### Assigned task:
Drop every image and restate the entries below word for word.

Stored items from a collection

######

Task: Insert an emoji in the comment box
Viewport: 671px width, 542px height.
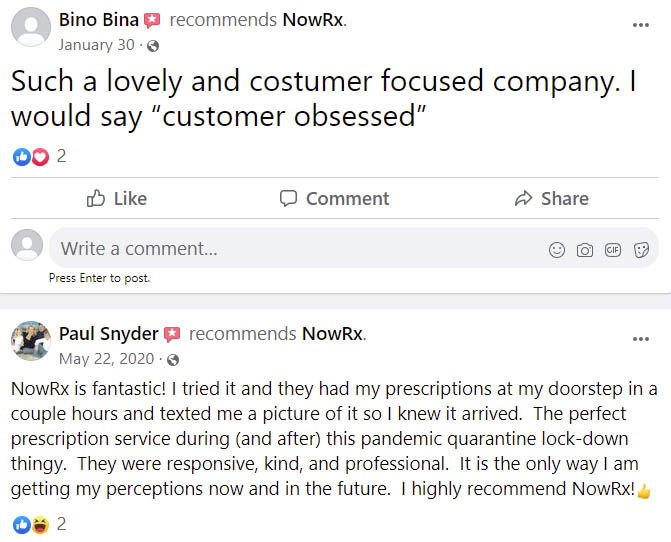Action: [x=557, y=250]
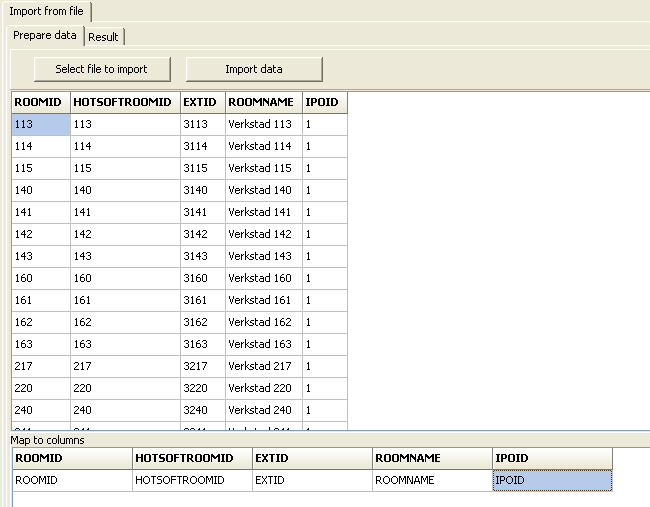Viewport: 650px width, 507px height.
Task: Click the IPOID header in Map to columns
Action: pyautogui.click(x=551, y=458)
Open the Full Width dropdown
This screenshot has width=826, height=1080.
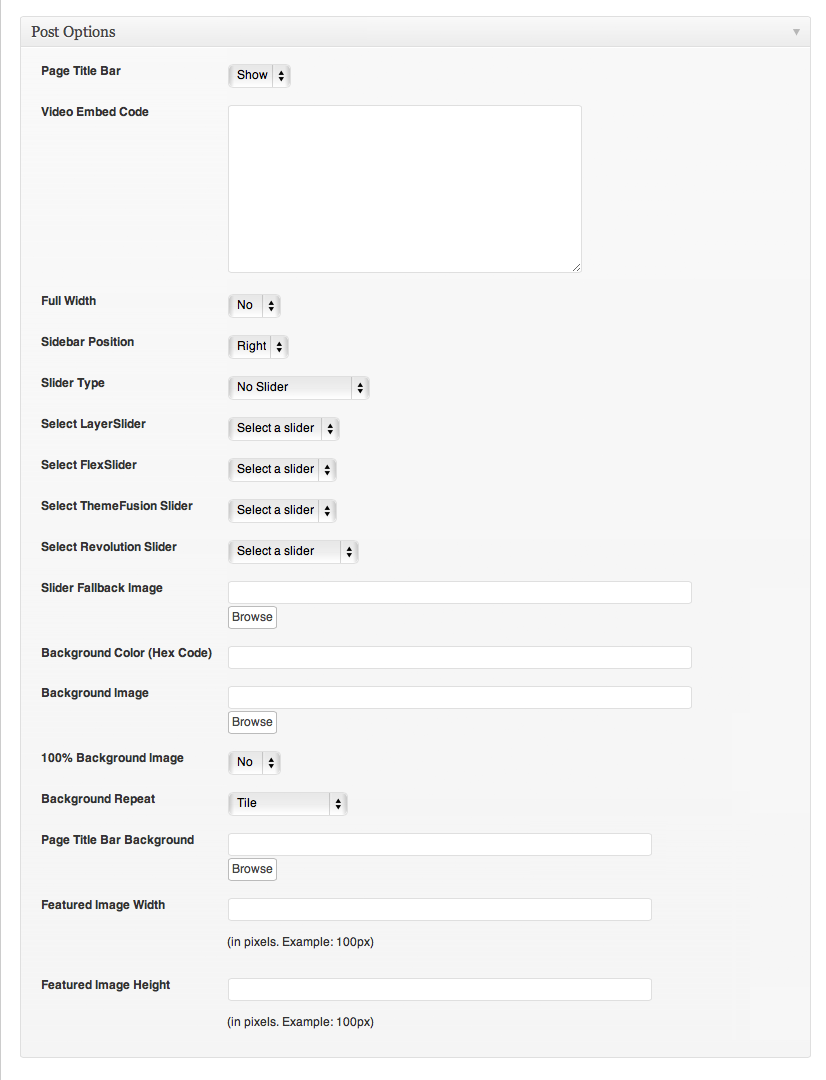tap(254, 305)
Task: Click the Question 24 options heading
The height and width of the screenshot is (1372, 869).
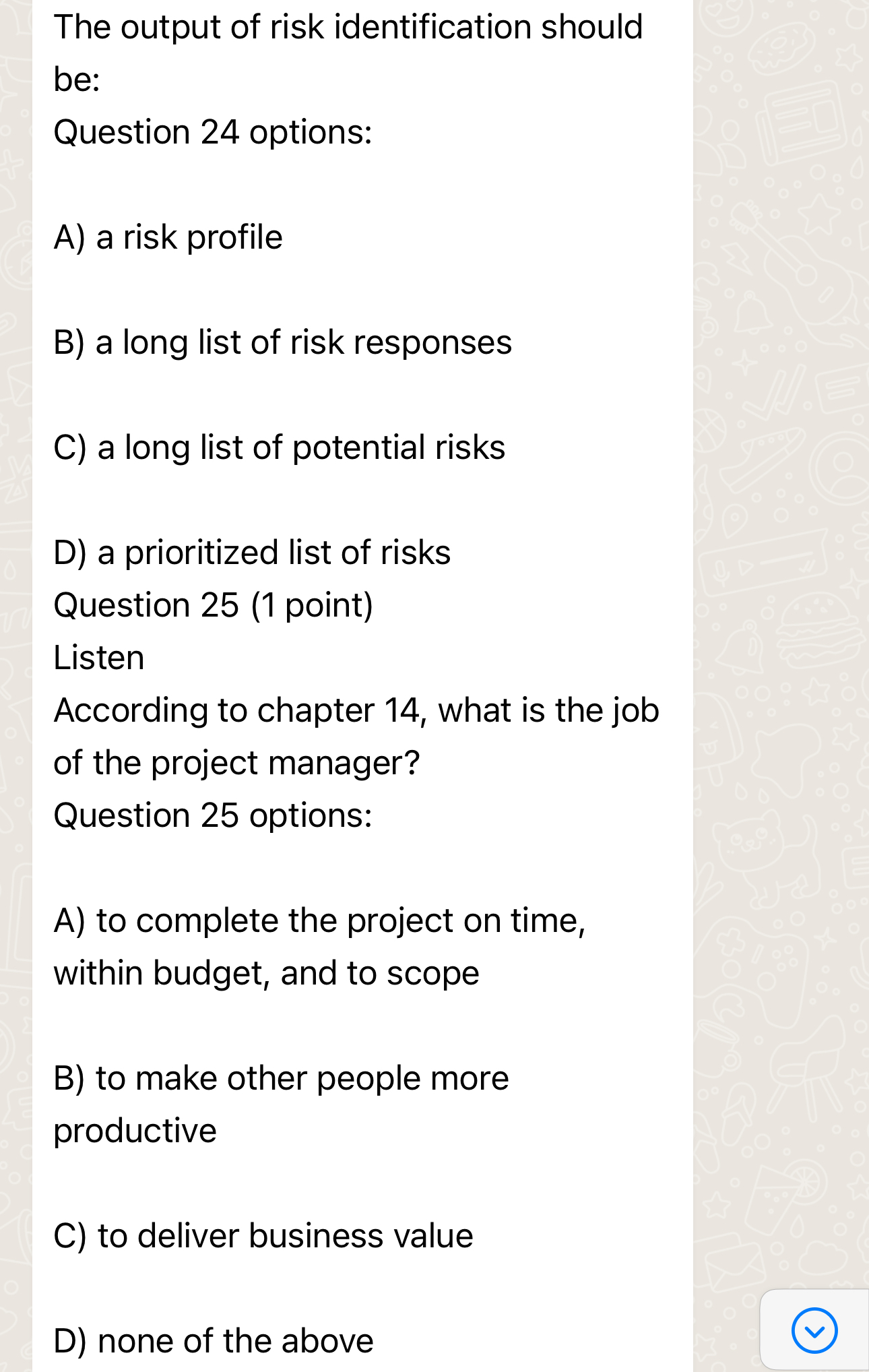Action: [213, 132]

######

### Finished exercise:
Task: Insert an emoji in the comment box
Viewport: 671px width, 542px height.
Action: [x=557, y=250]
Viewport: 650px width, 507px height.
Task: Click the IPOID header in Map to columns
Action: pyautogui.click(x=551, y=458)
Open the Full Width dropdown
This screenshot has width=826, height=1080.
tap(254, 305)
Task: Click the Question 24 options heading
The height and width of the screenshot is (1372, 869).
Action: [213, 132]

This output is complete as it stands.